Given records
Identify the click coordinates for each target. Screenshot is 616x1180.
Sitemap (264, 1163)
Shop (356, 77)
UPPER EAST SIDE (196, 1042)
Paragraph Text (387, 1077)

...

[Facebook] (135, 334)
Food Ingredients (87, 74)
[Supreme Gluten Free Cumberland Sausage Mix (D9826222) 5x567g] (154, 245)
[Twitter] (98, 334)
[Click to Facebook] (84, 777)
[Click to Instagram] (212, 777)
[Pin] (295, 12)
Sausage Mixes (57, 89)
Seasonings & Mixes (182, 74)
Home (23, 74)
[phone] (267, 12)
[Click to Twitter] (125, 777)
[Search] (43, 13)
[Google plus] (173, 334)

* * *

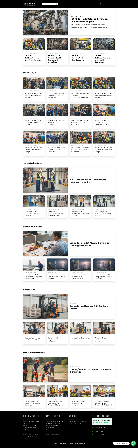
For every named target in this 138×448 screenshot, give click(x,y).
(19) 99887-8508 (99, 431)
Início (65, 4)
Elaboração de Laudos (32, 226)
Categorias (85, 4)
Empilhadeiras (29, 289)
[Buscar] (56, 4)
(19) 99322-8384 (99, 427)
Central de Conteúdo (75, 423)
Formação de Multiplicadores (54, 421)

What the task asks
From the entries above, copy every line that contains the string "target". Case matters.

Task output
Identify the click coordinates for each target. Screenshot is 616x1180.
For every named target in this 138×448 screenshot, give click(x,y).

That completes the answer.